Votes at a glance: Holyoke City Council actions and referrals, Nov. 6, 2025
Loading...
Summary
The council adopted a range of routine and substantive items on Nov. 6, 2025 — including personnel matters, transfers, grant acceptances, and ordinance referrals. Below are the principal actions, outcomes and next steps.
The Holyoke City Council handled a broad slate of routine and substantive matters at its Nov. 6 meeting. Most items were adopted unanimously or by voice vote; several required roll-call votes that were recorded in the transcript. Highlights below list each item, the motion and the recorded outcome as noted on the meeting record.
Votes and formal actions (selected):
- Item 3 — Minutes (10/21/2025): Motion to receive and adopt; adopted by voice vote.
- Items 4 & 5 — Minutes (Oct. 7, Feb. 18): Item 4 tabled for committee follow-up; item 5 received and adopted.
- Item 7 — Mayor’s veto of Order 96: Motion to override veto adopted by roll-call (11 yeas, 2 nays). Council requested a written legal opinion from the law department.
- Item 8 — Holyoke PARC grant (phase 2): Referred to Finance.
- Item 9 — City Auditor resignation: Received with regret; referred to Human Resources with request to post position (effective 11/28/2025).
- Item 10 — Wyckoff Country Club noise letter: Received and referred to Public Safety; copy to the mayor.
- Items 13–21 — Multiple correspondence and petitions (insurance overview, letters, petitions such as a livery service at 400 Hillside): Referred as appropriate (finance, ordinance, or public safety); motions carried by voice vote.
- Item 20 — Martin Street Psychiatry petition: Received and referred to Ordinance; public hearing set for Dec. 3, 2025.
- Item 22 — Handicap parking application (292 Pine St., Unit 3): Passed (first and second readings) and adopted by unanimous roll call.
- Items 23–26 — Finance committee transfers (elections printing; OPED overtime; DOT donations; small DPW transfer): Passed (roll-call unanimous where recorded).
- Item 25 — MassDOT donation ($73,615) for seven intersections to support traffic measures (stop controls): Adopted unanimously.
- Items 27–33 — HEDIC donation and matching funds for Brownfields consultant, EEA MVP wastewater grant ($390,000 with 10% in-kind match), MassDOT rapid-flashing beacons donation, and Dam & Seawall program grants and associated transfer: Adopted; required roll-call votes were recorded as unanimous where noted.
- Items 34–37 — Public Safety committee items (flooding on Longfellow complied with; requests for stop sign/flashers and park communications): Reported complied with or referred to DPW/mayor as appropriate.
- Items 38–41 — Charter & Rules committee (rule revisions, committee jurisdiction, Rule 6(h), late-file policy): Adopted (see separate article for details).
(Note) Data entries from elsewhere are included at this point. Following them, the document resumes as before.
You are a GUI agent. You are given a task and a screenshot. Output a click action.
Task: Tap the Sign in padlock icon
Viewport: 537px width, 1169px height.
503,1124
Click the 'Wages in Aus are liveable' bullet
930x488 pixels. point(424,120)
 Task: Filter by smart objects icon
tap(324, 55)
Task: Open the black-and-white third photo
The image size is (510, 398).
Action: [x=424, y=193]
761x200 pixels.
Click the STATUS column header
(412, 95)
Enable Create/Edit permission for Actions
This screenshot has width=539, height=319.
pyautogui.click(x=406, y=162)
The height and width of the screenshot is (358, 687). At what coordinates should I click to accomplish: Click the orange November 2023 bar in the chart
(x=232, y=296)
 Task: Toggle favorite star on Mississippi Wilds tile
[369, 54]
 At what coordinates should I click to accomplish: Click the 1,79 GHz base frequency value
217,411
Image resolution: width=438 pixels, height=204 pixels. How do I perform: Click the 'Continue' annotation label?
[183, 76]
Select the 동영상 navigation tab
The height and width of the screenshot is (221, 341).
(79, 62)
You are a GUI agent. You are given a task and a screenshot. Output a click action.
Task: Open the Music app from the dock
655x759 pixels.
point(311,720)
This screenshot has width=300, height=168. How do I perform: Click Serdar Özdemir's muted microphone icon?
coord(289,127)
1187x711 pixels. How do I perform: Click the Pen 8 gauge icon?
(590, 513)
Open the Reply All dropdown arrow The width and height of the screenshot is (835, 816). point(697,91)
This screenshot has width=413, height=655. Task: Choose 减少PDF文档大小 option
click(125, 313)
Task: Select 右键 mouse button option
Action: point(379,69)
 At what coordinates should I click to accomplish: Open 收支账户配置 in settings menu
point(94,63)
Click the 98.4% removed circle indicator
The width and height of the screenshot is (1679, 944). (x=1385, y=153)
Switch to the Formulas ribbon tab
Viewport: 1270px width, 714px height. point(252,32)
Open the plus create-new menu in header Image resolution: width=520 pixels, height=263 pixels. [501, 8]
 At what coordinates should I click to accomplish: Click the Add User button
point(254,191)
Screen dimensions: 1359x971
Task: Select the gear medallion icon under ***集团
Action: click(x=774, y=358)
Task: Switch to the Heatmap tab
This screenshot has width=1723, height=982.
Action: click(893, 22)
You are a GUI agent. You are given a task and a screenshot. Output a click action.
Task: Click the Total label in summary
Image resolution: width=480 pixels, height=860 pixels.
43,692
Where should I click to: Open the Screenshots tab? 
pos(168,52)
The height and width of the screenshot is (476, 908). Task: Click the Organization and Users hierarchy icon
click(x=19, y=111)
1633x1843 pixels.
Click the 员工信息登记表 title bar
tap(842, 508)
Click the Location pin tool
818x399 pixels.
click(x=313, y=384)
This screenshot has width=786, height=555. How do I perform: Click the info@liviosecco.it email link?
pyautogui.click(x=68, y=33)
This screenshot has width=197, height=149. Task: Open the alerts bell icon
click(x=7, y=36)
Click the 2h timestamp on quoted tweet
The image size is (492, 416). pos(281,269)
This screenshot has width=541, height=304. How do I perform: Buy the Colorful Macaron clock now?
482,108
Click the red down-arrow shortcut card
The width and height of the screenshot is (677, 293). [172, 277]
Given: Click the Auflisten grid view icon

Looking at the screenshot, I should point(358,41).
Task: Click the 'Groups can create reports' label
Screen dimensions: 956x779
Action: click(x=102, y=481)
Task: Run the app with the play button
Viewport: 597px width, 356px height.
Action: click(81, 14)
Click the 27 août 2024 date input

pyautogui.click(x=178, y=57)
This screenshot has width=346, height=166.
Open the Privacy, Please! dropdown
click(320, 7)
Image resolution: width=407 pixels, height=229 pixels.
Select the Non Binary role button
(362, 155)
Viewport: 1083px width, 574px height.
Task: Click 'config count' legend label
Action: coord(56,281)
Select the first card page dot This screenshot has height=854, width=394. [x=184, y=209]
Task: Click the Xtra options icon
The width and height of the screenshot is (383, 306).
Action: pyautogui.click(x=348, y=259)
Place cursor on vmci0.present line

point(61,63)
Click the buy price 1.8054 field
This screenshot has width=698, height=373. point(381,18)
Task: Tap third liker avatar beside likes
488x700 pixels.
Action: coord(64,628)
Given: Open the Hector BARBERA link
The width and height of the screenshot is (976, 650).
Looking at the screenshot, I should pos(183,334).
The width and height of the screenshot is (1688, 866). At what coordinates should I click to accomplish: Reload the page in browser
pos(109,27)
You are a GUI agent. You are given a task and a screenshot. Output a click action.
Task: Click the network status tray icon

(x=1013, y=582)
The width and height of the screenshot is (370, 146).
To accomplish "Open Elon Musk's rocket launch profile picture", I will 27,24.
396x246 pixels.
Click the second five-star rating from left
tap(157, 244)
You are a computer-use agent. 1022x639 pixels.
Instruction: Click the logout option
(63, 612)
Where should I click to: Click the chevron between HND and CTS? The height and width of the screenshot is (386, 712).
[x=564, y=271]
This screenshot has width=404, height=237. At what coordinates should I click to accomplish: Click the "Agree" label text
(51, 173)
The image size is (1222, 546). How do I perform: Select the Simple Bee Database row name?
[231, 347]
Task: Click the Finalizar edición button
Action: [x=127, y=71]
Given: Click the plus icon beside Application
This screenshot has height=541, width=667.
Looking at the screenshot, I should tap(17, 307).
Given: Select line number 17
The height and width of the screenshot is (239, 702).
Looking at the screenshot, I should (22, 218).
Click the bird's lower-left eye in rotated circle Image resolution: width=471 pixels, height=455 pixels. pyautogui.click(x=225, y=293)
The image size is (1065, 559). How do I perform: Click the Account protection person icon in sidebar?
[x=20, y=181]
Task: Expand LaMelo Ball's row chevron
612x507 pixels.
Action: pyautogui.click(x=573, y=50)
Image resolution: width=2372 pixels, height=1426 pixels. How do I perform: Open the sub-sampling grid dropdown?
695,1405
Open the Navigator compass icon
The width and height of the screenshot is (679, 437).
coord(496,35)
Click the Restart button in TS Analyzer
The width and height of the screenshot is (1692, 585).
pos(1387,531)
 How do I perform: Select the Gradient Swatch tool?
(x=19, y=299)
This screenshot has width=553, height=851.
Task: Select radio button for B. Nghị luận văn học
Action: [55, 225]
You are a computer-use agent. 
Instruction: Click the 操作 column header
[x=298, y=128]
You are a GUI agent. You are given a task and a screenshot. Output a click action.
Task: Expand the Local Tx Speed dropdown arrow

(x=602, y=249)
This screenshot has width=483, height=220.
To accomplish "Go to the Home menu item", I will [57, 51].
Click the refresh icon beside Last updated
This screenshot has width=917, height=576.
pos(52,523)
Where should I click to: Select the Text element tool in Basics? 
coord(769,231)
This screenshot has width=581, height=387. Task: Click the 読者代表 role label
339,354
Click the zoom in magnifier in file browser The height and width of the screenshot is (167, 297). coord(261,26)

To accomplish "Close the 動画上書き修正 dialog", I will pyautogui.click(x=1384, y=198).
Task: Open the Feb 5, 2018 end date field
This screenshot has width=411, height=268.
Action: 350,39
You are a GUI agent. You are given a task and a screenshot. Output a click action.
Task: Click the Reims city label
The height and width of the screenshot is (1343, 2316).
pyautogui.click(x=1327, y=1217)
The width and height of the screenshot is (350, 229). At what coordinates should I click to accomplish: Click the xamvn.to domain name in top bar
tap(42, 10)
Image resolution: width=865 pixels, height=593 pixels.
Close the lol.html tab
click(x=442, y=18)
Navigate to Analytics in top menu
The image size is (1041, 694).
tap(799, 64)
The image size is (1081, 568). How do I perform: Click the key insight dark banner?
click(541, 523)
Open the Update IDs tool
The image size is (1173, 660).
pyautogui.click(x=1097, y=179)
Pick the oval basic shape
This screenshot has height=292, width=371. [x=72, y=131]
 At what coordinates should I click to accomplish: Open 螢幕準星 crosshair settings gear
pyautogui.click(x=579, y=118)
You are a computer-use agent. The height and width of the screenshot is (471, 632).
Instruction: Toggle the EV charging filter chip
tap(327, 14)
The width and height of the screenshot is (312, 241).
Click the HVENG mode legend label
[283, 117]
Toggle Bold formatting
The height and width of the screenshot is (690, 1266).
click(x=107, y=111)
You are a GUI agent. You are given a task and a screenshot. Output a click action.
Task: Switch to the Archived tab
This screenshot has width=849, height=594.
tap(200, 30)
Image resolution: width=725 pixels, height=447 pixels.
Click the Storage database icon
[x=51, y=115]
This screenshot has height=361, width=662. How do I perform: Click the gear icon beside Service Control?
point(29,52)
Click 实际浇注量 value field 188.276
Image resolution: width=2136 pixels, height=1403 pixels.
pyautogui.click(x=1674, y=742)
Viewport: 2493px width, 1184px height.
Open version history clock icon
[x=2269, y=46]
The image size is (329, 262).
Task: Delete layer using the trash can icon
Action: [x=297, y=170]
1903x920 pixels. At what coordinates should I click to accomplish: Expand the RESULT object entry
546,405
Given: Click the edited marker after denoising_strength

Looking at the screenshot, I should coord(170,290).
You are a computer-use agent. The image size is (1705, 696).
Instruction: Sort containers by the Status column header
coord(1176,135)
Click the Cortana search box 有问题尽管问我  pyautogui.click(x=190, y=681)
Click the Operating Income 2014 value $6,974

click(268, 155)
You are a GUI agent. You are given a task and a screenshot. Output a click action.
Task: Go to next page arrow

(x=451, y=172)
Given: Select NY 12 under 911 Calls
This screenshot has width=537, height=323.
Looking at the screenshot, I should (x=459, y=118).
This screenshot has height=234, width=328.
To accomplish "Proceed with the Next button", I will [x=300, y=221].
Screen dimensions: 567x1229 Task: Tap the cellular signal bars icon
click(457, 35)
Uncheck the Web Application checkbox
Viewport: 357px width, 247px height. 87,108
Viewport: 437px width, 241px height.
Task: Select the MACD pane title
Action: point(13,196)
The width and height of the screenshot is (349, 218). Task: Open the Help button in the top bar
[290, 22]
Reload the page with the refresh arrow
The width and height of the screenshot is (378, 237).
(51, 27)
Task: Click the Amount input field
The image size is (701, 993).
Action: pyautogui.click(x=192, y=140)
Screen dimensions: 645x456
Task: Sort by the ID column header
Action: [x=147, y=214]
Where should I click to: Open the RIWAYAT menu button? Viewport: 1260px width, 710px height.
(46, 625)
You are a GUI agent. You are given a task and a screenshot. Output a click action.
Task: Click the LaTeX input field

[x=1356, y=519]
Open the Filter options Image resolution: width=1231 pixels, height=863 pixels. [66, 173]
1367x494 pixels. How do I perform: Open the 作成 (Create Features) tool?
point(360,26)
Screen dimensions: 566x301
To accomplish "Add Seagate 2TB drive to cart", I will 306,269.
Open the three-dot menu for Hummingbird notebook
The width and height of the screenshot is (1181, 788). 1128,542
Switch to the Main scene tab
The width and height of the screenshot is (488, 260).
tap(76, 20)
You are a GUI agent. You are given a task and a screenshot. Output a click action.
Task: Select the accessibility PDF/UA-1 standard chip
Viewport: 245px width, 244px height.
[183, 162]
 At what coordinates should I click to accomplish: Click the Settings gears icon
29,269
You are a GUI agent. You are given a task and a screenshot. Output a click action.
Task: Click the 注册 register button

- Items 53–56 — Multiple grant acceptances (Complete Streets — Ray Street; Mass Preservation — City Hall stained-glass; PARC — Scott Tower; MassDOT Center City Connector $5.34M): Received and sent to Finance with first reading; council required reports from departments after grant completion.
- Item 57 — Transfer for injured-on-duty fire payroll ($9,830): Passed (roll-call unanimous where recorded).
- Items 58–61 — Local streets, signs and personnel referrals (truck signage on Homestead, treasurer posting, sidewalk repairs): Referred to DPW, HR, Ordinance or Finance as appropriate.
Several other routine items (minutes, letters, committee reports and procedural referrals) were approved by voice vote or unanimous roll call. Many of the grant acceptances require follow-up reporting: council directed departments to submit a post-grant report within 60 days of each grant’s conclusion, per motions adopted when those grants were received.
What to watch next: The law department’s promised written opinion on the mayoral veto; the Ordinance Committee public hearing related to the Martin Street petition on Dec. 3; and implementation steps for several grants that require matching funds or supplemental budget actions.